## TASK GOAL
Your answer should be the lines of the data below that contain "will".

○ ○ ○ ○ ○ ○ ○

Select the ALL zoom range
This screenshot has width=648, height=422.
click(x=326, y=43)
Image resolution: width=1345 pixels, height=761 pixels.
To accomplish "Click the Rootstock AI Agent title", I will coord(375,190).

○ ○ ○ ○ ○ ○ ○

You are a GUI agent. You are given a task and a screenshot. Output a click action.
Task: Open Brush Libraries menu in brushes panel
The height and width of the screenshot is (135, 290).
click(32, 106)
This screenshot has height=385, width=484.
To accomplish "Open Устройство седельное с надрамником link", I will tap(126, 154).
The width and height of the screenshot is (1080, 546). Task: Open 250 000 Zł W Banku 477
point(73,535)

○ ○ ○ ○ ○ ○ ○

## ANSWER TO THE PROBLEM
To accomplish "Click the Rootstock AI Agent title", I will coord(375,190).
To accomplish "Open Устройство седельное с надрамником link", I will tap(126, 154).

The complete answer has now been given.